Dataset entries
=== Section Start ===

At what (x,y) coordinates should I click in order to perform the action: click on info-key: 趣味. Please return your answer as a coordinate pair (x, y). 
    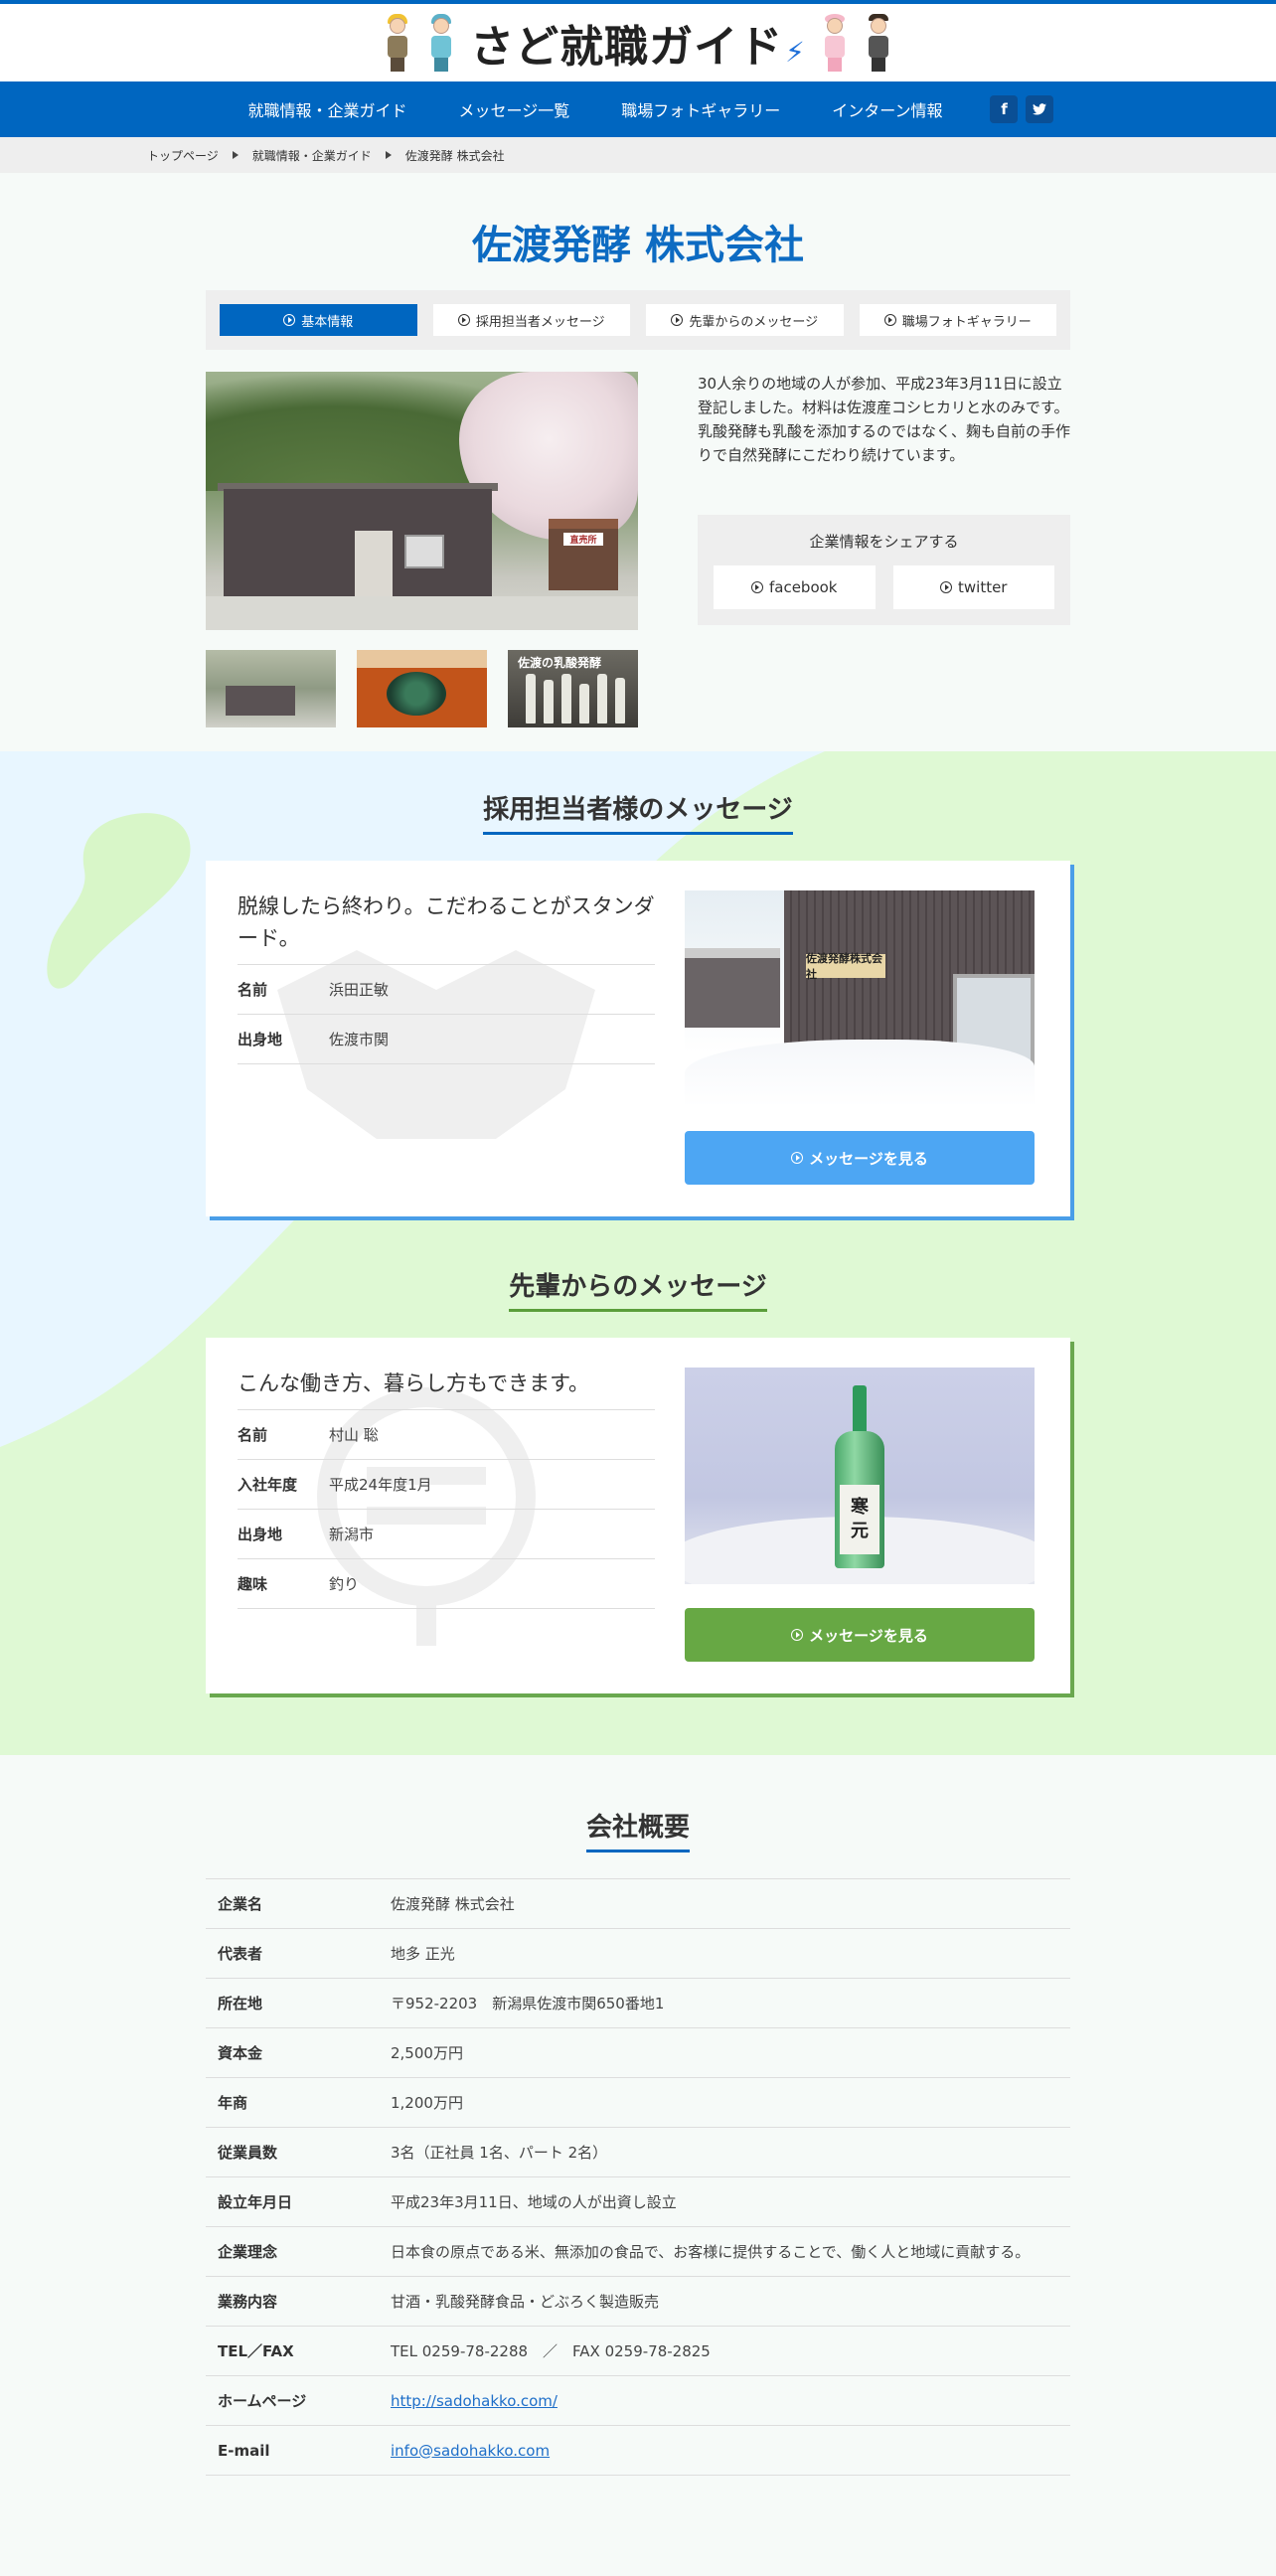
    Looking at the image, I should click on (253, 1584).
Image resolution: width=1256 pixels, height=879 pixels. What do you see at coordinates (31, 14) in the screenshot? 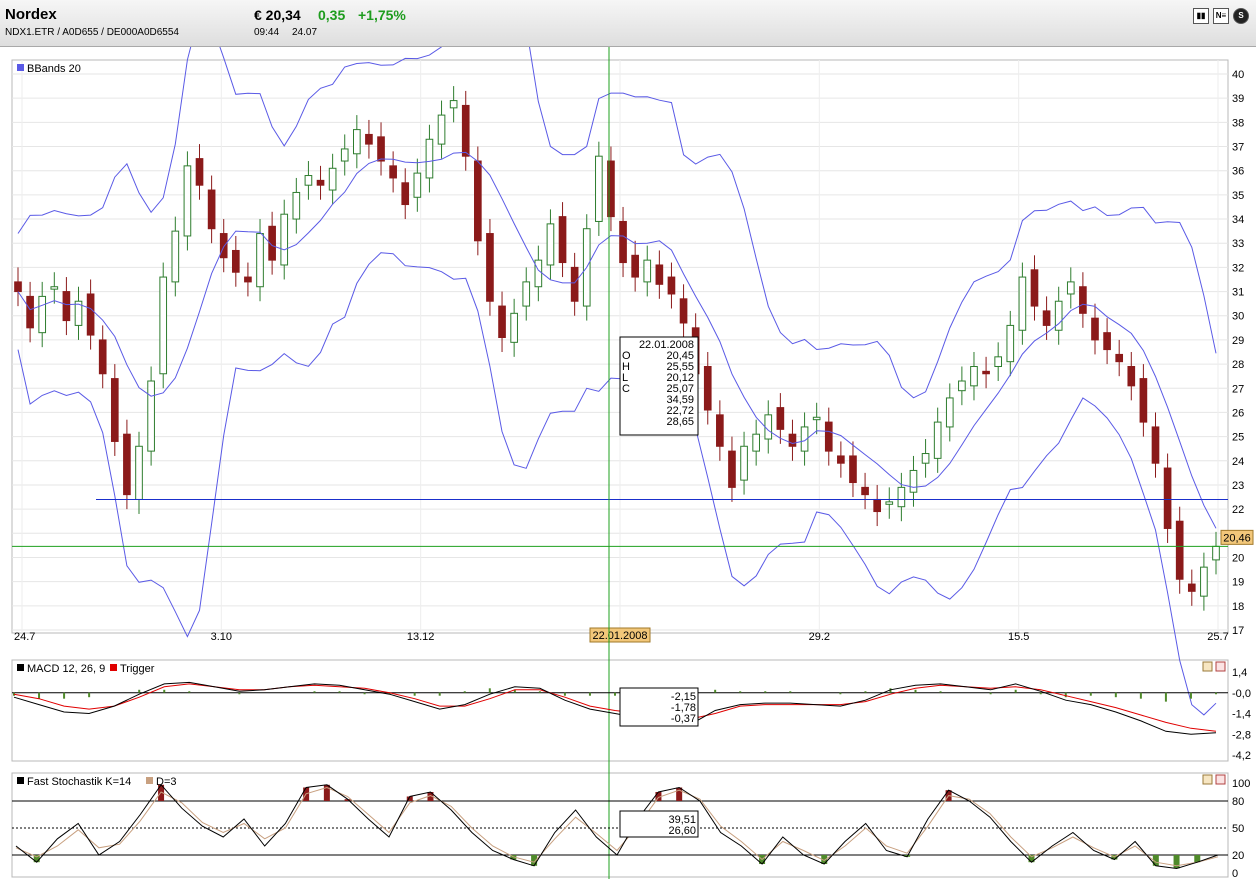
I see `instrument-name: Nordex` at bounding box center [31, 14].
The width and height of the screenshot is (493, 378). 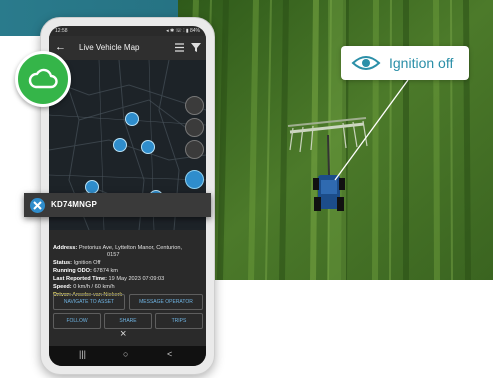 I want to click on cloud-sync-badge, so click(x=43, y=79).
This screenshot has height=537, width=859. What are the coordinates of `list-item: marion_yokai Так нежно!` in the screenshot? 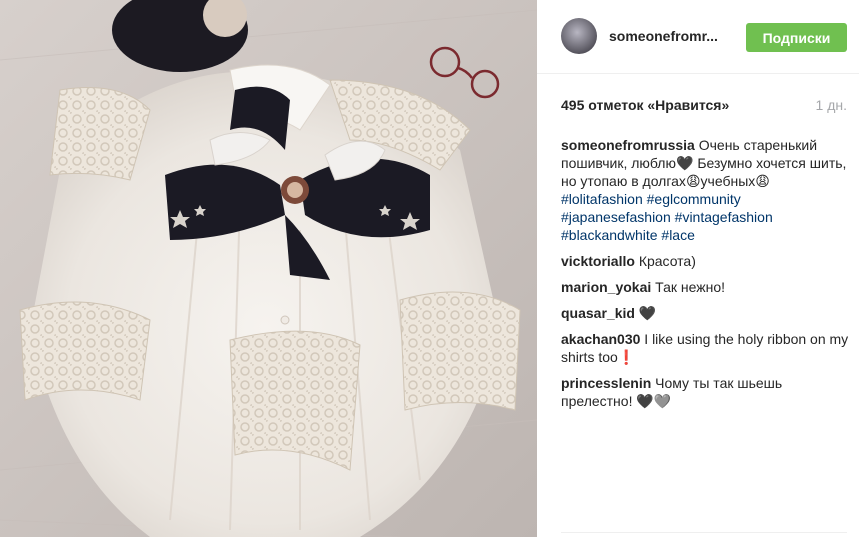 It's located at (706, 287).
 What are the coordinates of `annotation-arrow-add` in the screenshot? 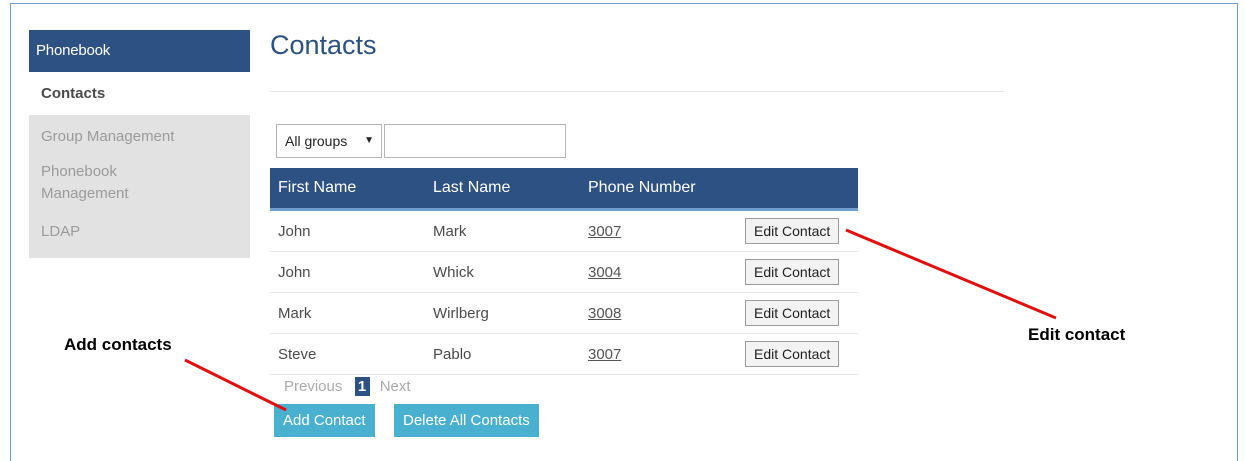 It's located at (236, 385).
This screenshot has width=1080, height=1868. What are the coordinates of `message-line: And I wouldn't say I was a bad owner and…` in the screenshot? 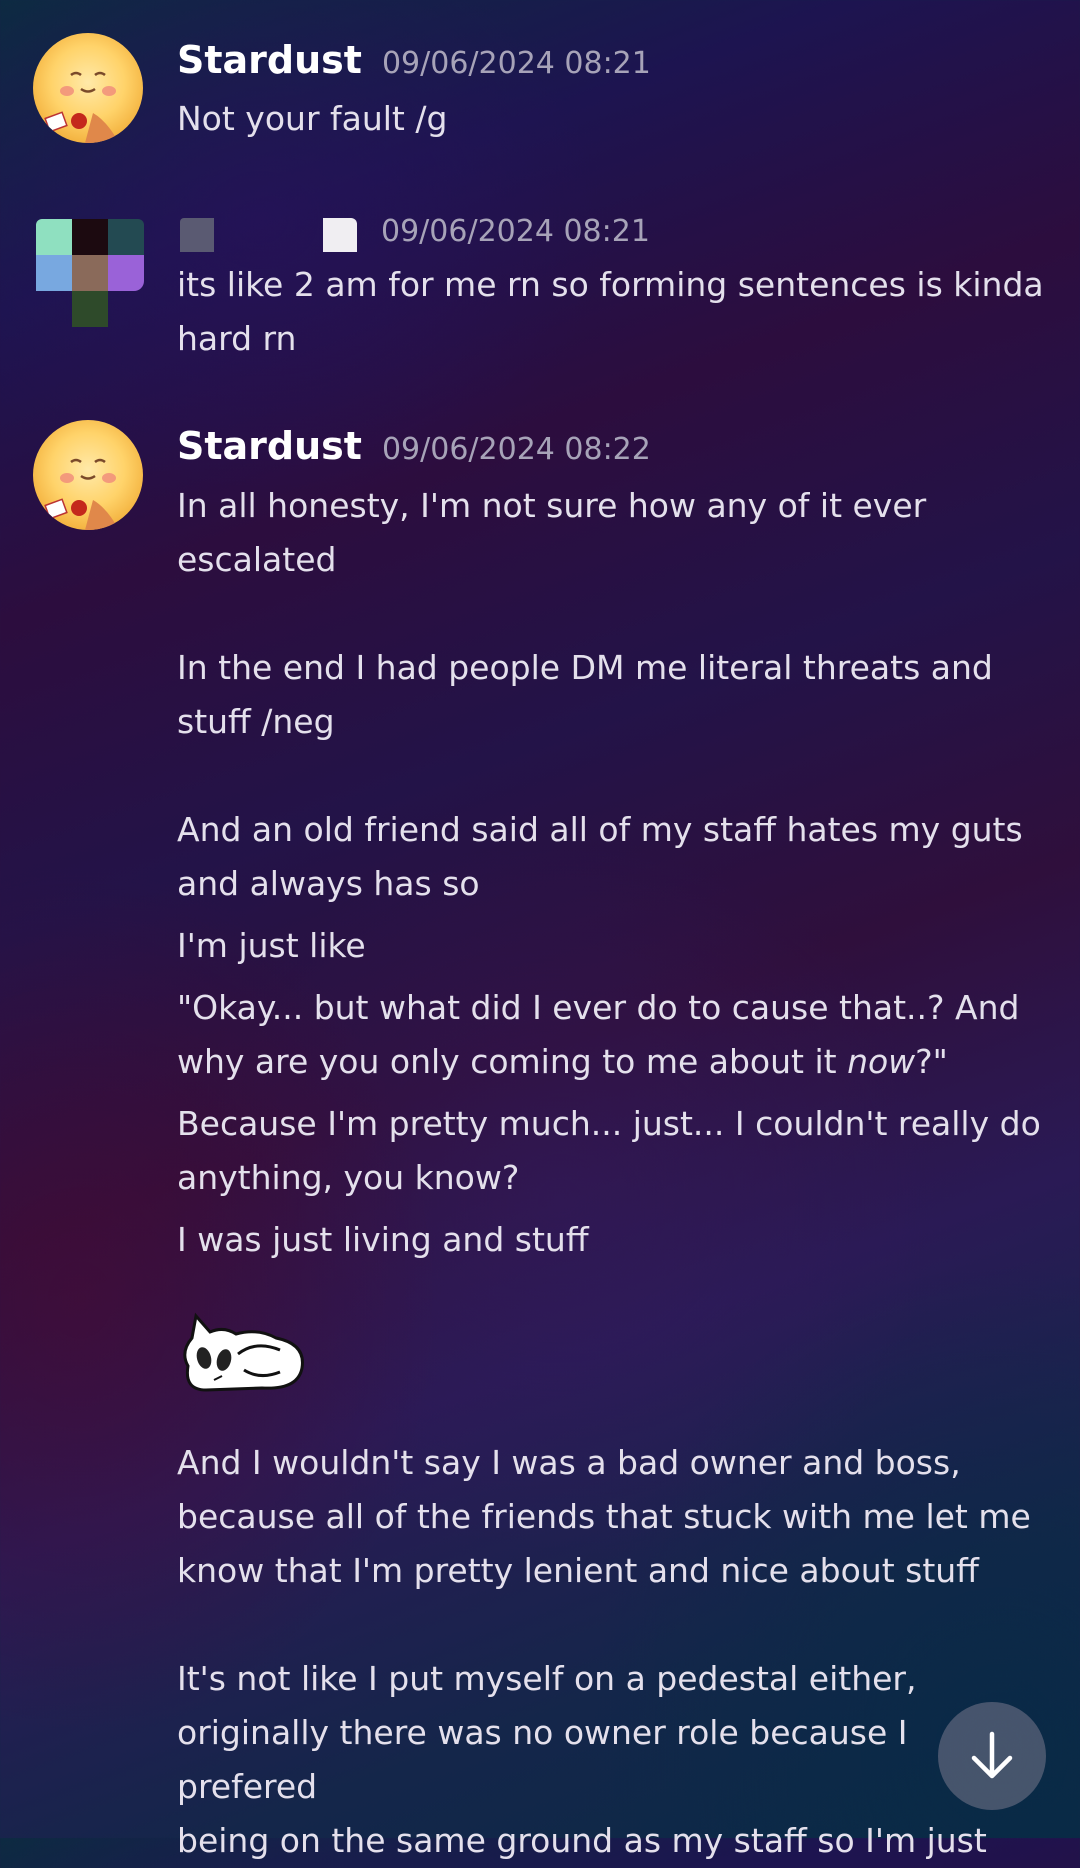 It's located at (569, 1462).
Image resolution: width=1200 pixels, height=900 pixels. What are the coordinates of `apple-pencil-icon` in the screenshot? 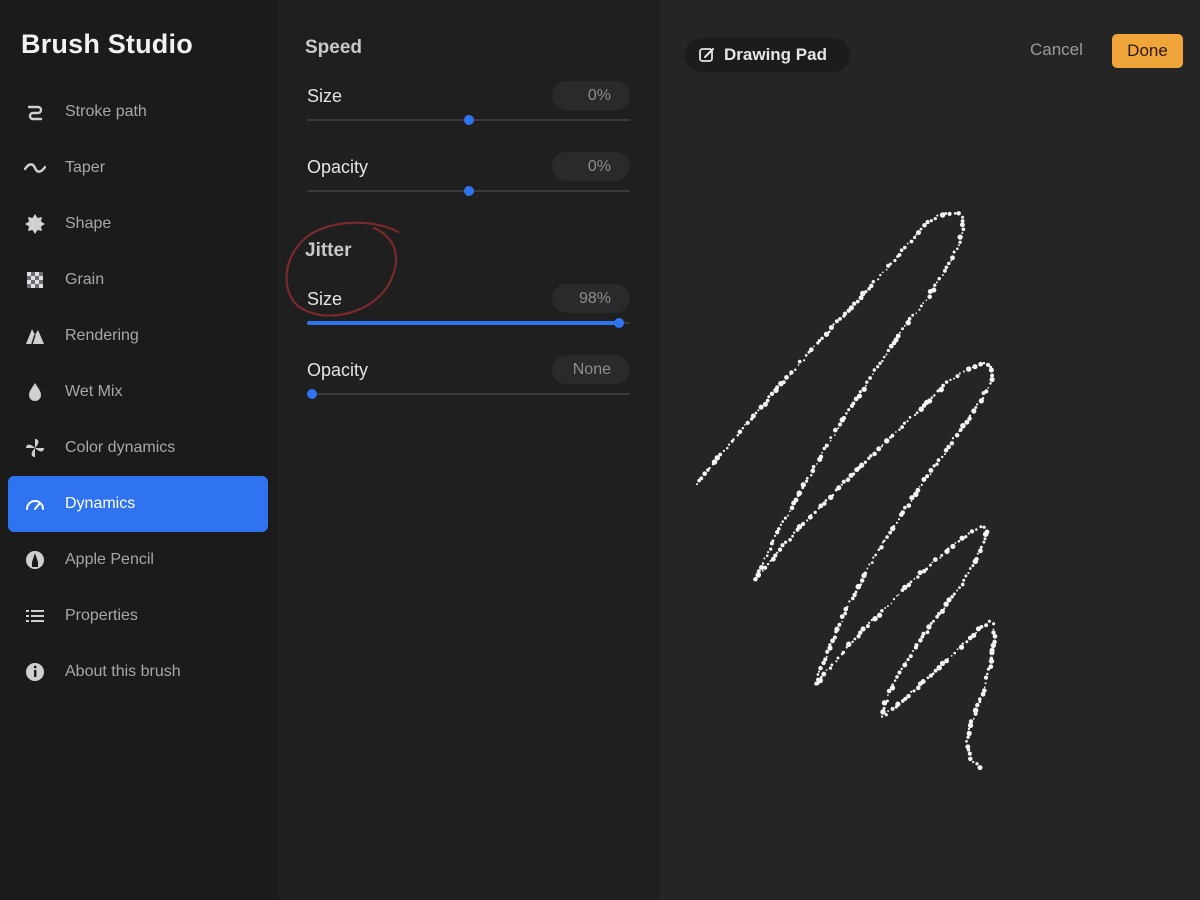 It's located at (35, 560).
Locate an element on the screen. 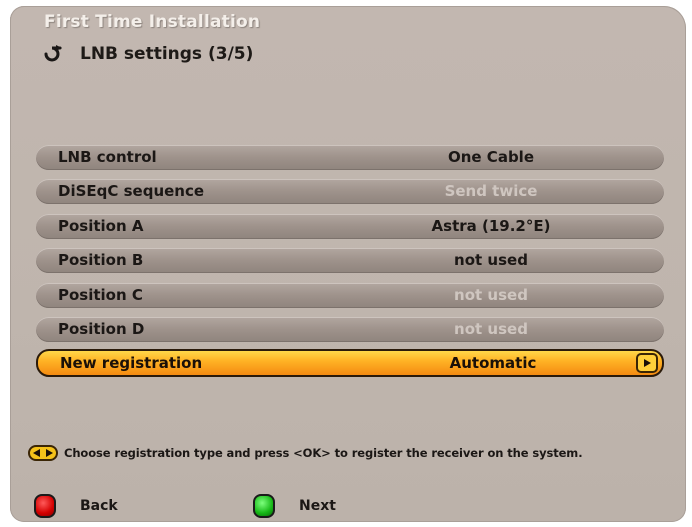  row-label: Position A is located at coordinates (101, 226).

=== Section End ===

Starting at the top of the data above and stopping after the line that contains "Looking at the", set those lines out as a numbered list, skipping blank lines. Omit the pictures.

Expected answer:
1. At what (x,y) coordinates should I click in order to perform the action: click on info-key: 趣味. Please return your answer as a coordinate pair (x, y). 
2.     Looking at the image, I should click on (253, 1584).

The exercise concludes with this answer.